We collected the stakeholders together into a room. This included the CEO, those tech folks with the most insight and history of this area, and the representatives/advocates of the users of this feature. I facilitated.

  • Step 1 - Collection - Everyone wrote ideas (features/stories/backlog items) on an index card. They read it aloud and put it on the table for everyone to see. We did this round robin until everyone felt they had made a good list of ideas to improve this area. It helped greatly that everyone came to the meeting with a list pre-authored.
  • Step 2 - Refactoring - We took a moment to look at the list and group or break up items that overlapped. We wanted to insure that items were stand-alone. We also wanted to make sure that items that would be built together (because they had to be), were prioritized together.
  • Step 3 - Buy a feature - I gave everyone in the room 10 poker chips (it was a list of about 25 items) and said they could put all the chips on one item, or each chip on a different item. They should "spend" their money as they saw value.
  • Note: We could debate whether everyone's money was equal (example: the CEO's?) but you'll see in the following step that this didn't turn out to matter. The goal of this exercise was to get to consensus within one hour.
  • Step 4 - Tally and Discuss - The features with zero chips were grouped and quickly confirmed as good ideas for a future release (not right now). The features with a large pile of chips were grouped, and the team agreed that they were not worth debating since it was easy to agree that they had to be built soon regardless of cost. This simple approach kept us from discussing any of the items (cost, design, etc) where we all easily agreed on the outcome. One of the big things I see when facilitating teams is that they spend time discussing the wrong things and never get to the tough stuff.
  • Step 5 - Repeat - For all the items in the middle band of votes (they were all chip piles of 2-3), I gave out another 5 chips to each person and had them spend on only those. This provided the same outcome, but only on the middle set from the first round.
  • Step 6 - Close - We got really lucky. I color-coded and sorted the list in an excel spreadsheet (documenting the meeting) and asked the team if they had issues with it or supported it. Amazingly, the group agreed that the list made complete sense. I proposed that this "mini-backlog" be a project, that the top band was in, the bottom band was out, and the middle band was scoped based on the estimate that came back from high level design. Again, the group agreed and we were done with our meeting in an hour.
So... in one hour we took a team of people and tackled this problem. We came out with a release 1 backlog for the project and knew exactly where to go next. I have to say it is the quickest we've done this. Normally we spend a lot of time discussing and we run out of time before we can prioritize and agree.
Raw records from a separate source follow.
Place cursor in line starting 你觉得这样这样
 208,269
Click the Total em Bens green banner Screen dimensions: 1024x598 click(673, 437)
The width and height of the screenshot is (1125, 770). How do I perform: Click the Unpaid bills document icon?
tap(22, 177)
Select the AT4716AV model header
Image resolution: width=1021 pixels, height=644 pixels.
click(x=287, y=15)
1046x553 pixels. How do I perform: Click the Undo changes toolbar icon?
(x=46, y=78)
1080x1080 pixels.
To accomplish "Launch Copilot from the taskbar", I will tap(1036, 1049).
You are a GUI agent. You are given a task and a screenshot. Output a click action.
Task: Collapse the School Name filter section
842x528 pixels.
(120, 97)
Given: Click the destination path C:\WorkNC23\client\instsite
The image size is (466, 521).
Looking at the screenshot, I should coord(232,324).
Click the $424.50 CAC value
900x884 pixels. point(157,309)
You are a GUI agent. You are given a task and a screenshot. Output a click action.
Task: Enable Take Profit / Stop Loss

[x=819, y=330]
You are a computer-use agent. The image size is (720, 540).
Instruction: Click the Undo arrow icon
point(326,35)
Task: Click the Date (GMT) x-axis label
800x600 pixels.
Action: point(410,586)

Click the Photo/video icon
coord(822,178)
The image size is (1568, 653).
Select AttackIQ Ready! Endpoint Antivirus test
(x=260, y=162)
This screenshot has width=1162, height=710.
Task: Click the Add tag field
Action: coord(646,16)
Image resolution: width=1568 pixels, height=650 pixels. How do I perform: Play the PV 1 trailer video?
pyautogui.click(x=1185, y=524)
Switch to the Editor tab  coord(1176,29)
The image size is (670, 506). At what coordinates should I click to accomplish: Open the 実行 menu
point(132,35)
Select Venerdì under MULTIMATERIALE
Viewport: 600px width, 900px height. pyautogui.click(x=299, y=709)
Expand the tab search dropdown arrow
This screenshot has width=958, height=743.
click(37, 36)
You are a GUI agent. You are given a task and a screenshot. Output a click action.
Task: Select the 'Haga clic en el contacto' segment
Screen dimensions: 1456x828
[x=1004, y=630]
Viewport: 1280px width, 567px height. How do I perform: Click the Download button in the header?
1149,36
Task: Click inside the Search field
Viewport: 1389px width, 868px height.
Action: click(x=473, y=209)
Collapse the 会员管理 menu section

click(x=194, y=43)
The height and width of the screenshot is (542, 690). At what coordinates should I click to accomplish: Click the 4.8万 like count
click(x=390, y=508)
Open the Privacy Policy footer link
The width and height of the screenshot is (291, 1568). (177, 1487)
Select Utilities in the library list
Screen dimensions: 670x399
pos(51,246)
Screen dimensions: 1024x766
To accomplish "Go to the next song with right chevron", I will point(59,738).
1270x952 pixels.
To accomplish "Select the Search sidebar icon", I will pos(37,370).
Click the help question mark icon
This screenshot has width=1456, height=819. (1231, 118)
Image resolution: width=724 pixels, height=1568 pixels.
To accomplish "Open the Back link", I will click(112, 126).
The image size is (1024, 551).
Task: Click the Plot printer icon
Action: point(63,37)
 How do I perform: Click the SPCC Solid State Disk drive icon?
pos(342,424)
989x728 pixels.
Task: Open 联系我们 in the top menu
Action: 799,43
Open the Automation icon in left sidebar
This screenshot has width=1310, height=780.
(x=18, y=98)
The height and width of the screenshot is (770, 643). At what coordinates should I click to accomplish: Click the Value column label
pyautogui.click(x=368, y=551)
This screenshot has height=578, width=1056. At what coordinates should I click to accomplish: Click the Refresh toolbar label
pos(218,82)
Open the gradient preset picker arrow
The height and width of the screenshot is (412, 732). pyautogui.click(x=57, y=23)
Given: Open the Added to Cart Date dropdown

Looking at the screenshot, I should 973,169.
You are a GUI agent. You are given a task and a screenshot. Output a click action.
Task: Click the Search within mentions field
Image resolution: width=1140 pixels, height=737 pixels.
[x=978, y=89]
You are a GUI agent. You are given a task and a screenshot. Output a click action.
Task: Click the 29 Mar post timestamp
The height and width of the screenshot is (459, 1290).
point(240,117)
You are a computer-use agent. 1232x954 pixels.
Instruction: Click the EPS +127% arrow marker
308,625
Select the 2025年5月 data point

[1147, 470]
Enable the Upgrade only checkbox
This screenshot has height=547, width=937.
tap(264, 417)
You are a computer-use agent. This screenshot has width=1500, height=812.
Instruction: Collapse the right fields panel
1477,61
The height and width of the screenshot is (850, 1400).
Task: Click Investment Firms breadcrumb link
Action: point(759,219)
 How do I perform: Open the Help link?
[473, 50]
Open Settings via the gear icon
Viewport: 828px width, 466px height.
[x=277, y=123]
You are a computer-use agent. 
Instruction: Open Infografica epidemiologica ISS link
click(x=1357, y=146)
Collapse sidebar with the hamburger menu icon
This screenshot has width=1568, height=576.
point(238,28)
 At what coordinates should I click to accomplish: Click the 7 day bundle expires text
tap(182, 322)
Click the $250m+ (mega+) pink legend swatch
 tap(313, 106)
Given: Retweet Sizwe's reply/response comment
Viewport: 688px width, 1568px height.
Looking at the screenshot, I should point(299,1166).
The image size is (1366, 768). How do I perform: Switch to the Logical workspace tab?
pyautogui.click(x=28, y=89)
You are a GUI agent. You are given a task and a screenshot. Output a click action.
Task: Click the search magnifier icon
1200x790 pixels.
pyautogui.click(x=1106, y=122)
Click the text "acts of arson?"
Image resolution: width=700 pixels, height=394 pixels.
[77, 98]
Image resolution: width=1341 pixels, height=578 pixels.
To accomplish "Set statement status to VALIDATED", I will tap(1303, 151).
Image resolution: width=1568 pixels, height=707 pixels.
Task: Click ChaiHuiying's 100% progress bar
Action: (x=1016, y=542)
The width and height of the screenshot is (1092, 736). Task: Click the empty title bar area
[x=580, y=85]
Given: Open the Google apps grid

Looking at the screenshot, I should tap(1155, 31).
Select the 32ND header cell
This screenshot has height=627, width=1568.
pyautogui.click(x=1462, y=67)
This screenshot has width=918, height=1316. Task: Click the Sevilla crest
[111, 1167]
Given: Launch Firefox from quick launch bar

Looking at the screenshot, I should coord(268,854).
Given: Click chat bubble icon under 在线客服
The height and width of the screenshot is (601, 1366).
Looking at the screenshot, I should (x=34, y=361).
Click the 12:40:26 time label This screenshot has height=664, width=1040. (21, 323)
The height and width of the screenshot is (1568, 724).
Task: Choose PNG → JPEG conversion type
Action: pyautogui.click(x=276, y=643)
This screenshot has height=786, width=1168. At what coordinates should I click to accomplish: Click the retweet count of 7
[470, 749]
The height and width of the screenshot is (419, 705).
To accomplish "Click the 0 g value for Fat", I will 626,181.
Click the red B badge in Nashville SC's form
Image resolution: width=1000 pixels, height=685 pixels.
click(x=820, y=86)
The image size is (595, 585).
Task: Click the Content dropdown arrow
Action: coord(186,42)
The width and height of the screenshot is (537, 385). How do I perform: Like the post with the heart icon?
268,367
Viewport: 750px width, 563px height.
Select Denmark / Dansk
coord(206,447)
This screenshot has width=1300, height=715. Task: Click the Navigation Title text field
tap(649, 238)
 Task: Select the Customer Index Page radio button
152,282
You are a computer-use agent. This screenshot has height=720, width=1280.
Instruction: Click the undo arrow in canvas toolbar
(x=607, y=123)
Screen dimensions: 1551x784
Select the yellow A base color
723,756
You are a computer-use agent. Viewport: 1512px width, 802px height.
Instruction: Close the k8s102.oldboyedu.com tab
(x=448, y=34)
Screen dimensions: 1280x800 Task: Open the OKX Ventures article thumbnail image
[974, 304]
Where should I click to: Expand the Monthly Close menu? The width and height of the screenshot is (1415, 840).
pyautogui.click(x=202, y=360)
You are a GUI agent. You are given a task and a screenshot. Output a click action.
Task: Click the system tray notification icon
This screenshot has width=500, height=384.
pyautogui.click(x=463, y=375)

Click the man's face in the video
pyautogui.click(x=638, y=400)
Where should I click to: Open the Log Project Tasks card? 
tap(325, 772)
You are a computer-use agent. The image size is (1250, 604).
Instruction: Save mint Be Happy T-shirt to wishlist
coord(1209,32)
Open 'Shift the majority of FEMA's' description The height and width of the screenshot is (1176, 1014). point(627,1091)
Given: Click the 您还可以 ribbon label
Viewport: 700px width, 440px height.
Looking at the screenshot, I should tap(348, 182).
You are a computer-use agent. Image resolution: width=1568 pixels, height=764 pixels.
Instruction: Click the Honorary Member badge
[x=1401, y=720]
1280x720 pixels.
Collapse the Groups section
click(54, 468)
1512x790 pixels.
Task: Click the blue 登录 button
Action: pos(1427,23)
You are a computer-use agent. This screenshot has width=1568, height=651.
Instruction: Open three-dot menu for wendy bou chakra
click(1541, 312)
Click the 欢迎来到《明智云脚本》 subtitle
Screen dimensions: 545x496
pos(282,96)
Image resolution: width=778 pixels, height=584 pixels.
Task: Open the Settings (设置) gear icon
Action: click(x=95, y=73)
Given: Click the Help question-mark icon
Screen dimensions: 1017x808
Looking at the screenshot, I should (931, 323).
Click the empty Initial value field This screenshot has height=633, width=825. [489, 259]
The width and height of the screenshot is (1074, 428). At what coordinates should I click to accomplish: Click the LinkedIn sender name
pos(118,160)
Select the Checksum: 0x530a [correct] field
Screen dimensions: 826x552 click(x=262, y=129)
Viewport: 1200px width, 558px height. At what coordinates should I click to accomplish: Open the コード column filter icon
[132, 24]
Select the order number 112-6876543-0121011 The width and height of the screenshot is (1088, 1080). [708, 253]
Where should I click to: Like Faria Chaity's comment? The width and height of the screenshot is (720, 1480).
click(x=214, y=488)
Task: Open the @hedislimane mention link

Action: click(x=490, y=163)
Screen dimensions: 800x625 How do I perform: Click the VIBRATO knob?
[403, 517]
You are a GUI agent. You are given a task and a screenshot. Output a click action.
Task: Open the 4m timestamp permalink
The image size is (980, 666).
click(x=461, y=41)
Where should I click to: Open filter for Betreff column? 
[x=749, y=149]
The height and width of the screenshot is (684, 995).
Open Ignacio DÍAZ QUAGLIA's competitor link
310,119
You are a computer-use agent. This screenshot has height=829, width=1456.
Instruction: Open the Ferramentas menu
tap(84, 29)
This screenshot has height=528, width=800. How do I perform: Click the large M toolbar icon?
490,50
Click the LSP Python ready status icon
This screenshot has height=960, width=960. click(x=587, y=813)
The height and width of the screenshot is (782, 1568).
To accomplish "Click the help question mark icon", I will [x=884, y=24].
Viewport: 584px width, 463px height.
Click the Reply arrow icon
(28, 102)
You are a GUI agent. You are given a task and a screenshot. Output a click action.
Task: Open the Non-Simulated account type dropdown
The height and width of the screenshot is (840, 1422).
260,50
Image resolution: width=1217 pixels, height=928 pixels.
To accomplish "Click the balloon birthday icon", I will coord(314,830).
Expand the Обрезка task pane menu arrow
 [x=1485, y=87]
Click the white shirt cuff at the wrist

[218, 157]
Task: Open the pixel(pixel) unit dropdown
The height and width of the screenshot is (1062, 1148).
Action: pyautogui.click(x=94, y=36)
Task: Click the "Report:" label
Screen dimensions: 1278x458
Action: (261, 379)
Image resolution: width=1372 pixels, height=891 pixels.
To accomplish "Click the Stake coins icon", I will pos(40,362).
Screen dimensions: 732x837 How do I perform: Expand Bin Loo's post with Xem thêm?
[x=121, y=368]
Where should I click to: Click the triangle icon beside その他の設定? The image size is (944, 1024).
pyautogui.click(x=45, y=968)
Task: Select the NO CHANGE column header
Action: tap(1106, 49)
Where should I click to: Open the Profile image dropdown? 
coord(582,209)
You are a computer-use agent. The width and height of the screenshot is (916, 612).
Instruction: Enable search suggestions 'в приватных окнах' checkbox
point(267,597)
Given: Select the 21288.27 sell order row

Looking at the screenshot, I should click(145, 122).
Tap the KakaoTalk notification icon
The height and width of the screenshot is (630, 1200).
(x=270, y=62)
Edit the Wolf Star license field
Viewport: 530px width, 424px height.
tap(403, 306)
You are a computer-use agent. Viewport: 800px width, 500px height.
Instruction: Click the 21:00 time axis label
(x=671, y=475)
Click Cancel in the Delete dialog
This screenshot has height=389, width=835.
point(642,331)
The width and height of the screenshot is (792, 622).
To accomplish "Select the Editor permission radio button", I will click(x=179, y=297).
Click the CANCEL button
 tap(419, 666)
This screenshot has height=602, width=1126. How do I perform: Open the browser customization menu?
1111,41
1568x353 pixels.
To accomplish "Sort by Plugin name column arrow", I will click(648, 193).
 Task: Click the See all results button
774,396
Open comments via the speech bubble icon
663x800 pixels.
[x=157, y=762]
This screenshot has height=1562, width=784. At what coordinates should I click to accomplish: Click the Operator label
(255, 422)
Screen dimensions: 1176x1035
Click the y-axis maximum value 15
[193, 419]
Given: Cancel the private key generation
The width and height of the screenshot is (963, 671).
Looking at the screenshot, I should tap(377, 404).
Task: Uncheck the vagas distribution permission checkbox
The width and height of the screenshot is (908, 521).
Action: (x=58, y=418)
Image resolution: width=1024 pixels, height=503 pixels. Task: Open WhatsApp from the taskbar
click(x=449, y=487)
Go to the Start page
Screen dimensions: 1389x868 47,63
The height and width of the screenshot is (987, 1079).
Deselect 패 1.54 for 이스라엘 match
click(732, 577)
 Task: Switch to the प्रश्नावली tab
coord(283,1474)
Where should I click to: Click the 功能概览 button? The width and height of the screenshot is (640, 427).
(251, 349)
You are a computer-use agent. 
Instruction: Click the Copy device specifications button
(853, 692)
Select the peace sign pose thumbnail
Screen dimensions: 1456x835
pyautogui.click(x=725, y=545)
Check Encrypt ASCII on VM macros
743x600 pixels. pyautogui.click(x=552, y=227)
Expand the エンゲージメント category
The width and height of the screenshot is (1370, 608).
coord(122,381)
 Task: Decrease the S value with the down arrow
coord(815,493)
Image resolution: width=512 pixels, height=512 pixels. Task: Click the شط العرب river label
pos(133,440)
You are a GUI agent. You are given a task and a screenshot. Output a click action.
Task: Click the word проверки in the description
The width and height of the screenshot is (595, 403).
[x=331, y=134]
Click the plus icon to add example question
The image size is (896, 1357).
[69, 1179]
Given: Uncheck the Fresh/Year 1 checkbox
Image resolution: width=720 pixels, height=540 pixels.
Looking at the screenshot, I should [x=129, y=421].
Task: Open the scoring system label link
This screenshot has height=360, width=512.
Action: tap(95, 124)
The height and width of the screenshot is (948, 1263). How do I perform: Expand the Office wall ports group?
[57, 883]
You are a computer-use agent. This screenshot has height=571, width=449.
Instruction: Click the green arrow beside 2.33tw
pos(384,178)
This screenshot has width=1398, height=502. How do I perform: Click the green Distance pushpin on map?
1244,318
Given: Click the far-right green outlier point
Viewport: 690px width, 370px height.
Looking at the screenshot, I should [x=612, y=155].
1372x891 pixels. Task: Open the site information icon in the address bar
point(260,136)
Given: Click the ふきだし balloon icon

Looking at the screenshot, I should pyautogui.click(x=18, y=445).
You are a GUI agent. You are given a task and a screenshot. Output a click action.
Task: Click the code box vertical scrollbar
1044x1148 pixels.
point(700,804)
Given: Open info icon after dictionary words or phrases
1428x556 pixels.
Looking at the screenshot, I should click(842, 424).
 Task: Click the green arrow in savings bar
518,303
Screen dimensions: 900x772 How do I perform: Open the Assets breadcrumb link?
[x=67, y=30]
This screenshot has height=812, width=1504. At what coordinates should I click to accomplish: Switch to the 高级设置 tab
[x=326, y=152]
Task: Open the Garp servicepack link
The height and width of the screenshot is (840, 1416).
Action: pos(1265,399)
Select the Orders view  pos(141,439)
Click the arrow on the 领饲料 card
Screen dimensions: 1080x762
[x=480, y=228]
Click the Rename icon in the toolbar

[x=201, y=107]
What was the one thing I'd do better next time? I'd have a different color poker chip for each person so that they could move chips around if they changed their mind. People couldn't remember where they had placed, so they couldn't easily move their chips... although this could be good and bad.

Have fun with it... the tactile/physical interaction from this definitely aided the exercise.


  1. Thank you for sharing your experience with this technique. It is really very effective way to prioritize product backlog or other list of features. From my experience it is applicable when your have several stakeholders (Product Owners, business management team) with different priorities in mind. This technique provokes healthy discussion and allows to have a lot of fun instead of pain. But to form release scope you also need some kind of raw estimates (time or complexity) because all may agree that feature is important but it takes too long to be implemented. In this case priorities may be changed. So, together with some lightweight approach to estimation this technique may be used for release planning as well.

  2. Yes, that was the next step... we went through the list in another meeting and did enough high level design to estimate the work. In our case, scope took precedence over time, so we focused in priority as the main driver.

  3. Loved the idea of prioritizing stories with actual value (poker chips) associated. Infact this method actually creates the feel to spend your money better and prioritize the ideas. Have done it for my project and it is working. Thanks for the wonderful post.